> _Rows_:

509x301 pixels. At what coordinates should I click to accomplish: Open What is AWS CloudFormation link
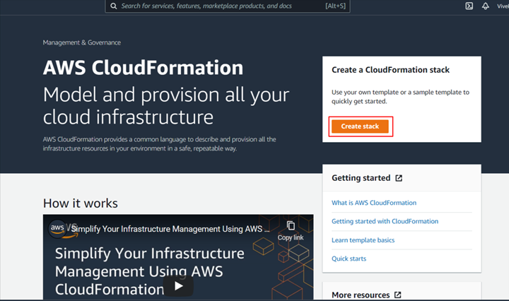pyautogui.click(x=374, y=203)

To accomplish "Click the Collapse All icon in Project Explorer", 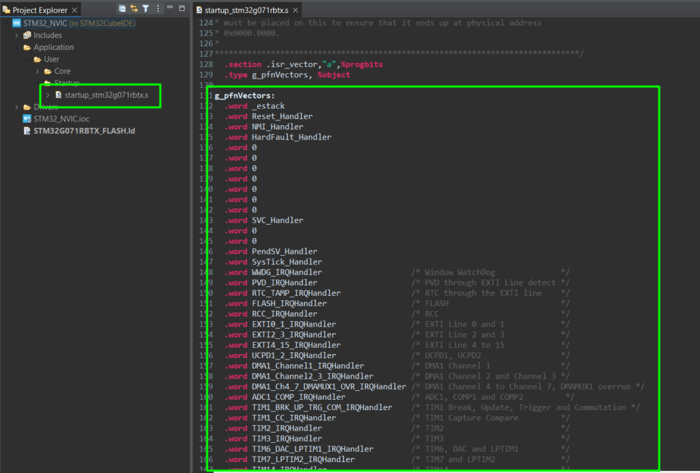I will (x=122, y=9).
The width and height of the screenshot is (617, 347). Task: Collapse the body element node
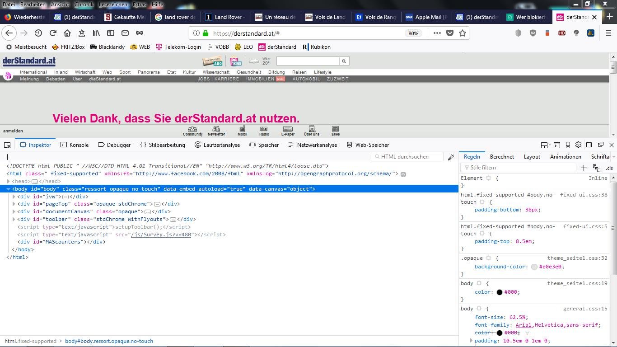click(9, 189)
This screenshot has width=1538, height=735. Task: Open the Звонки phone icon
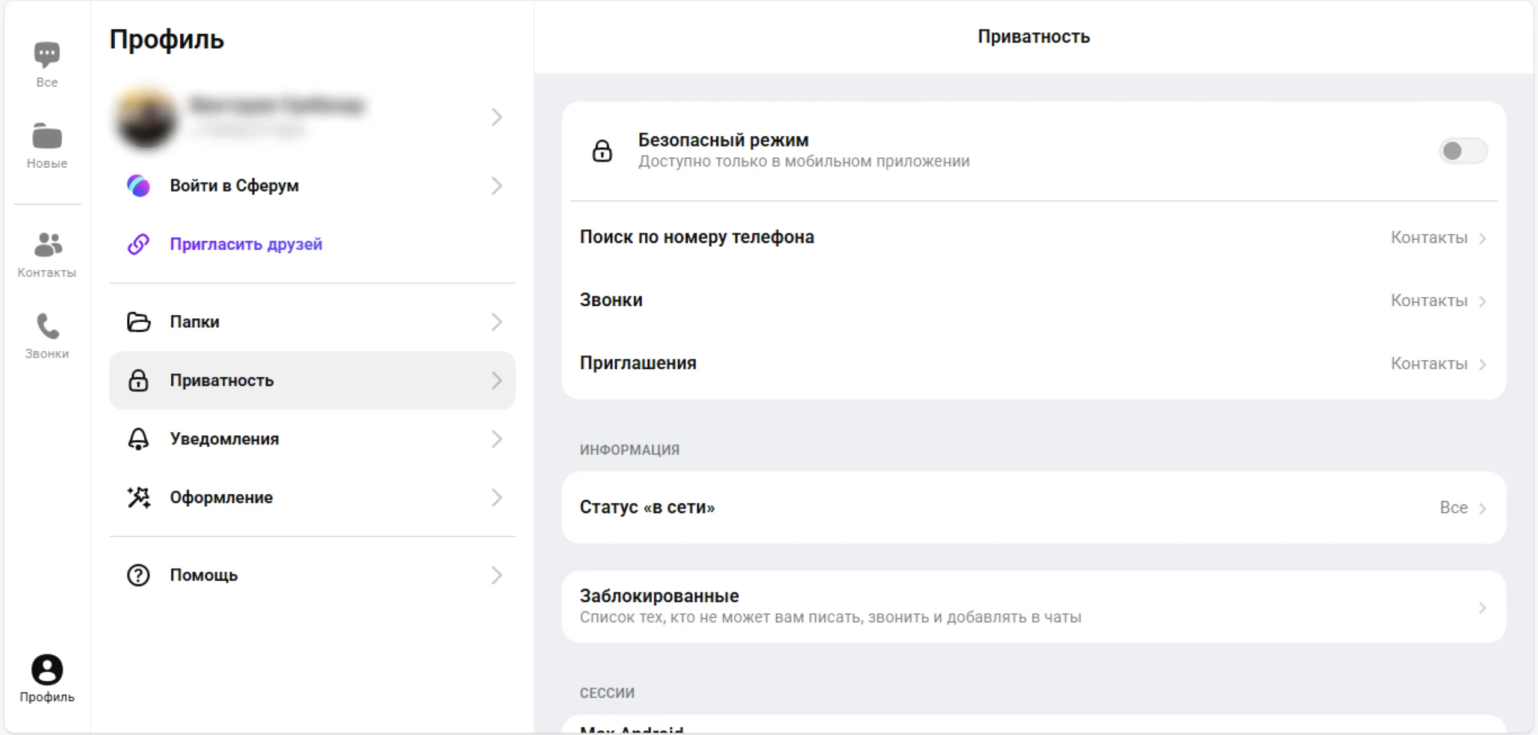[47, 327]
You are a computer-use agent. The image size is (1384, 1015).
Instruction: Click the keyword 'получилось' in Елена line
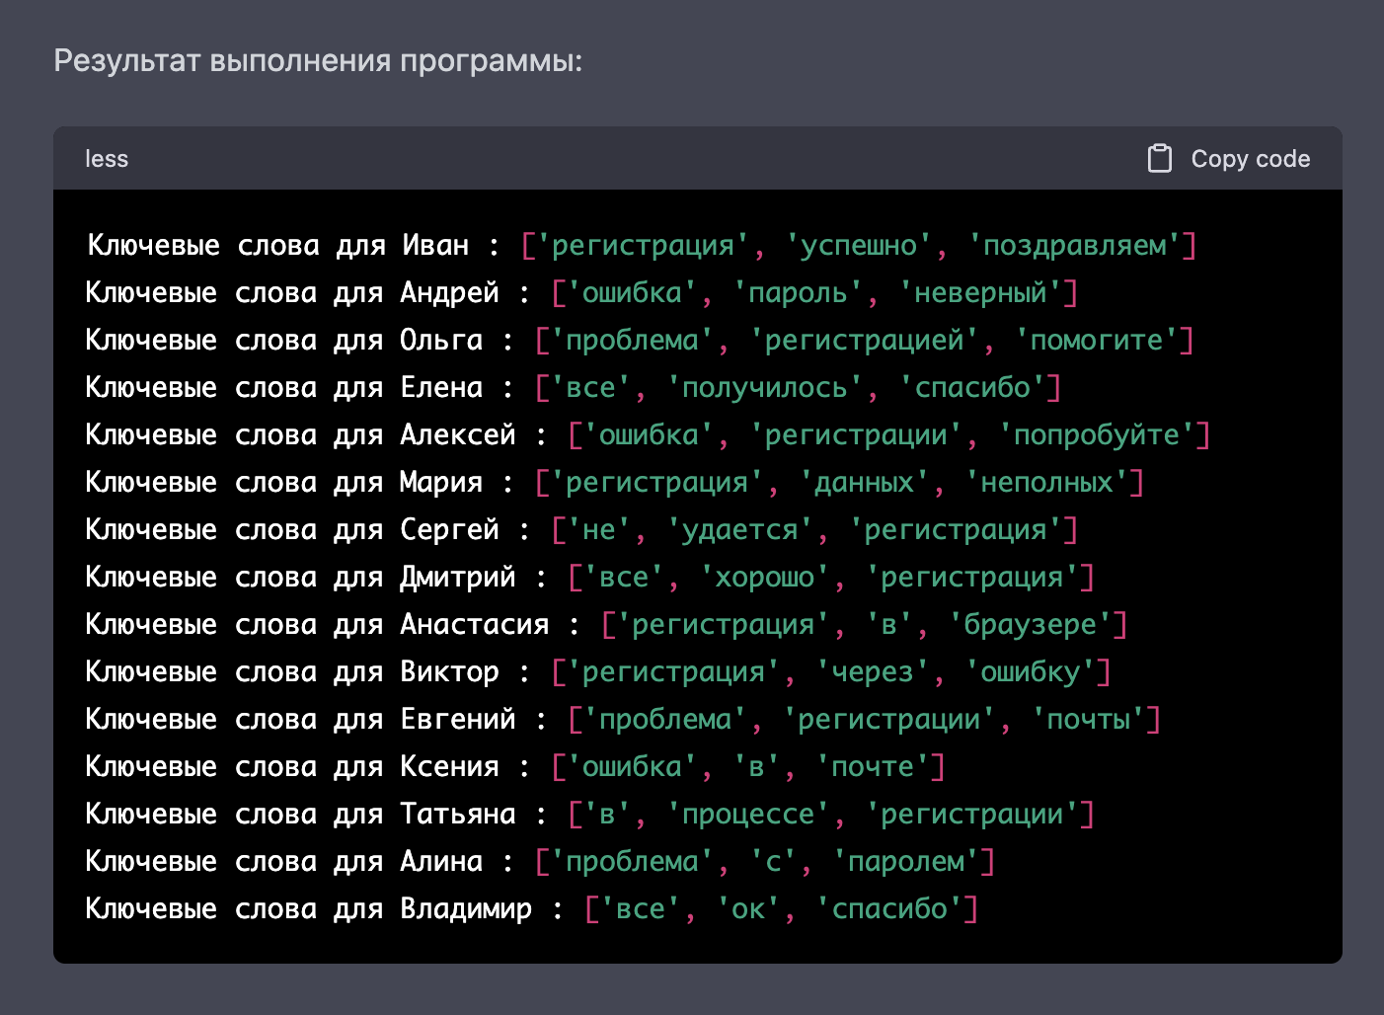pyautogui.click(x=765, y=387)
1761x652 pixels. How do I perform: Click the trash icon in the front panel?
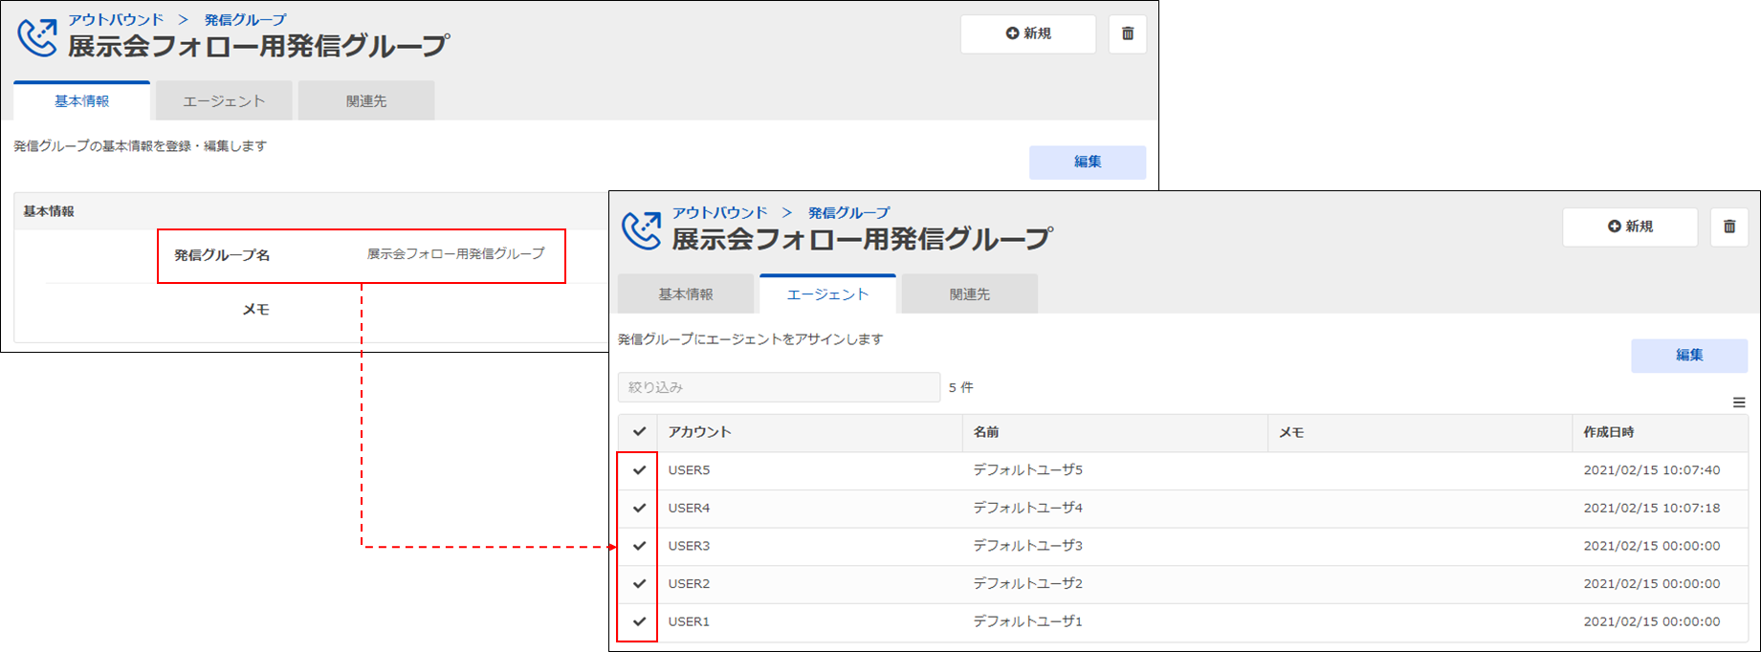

> _Aim_: Display each line of the entries above that contains the string "width".

> _Response_:
The width and height of the screenshot is (617, 347). Task: Collapse the body element node
This screenshot has width=1538, height=735. Task: Open the Звонки phone icon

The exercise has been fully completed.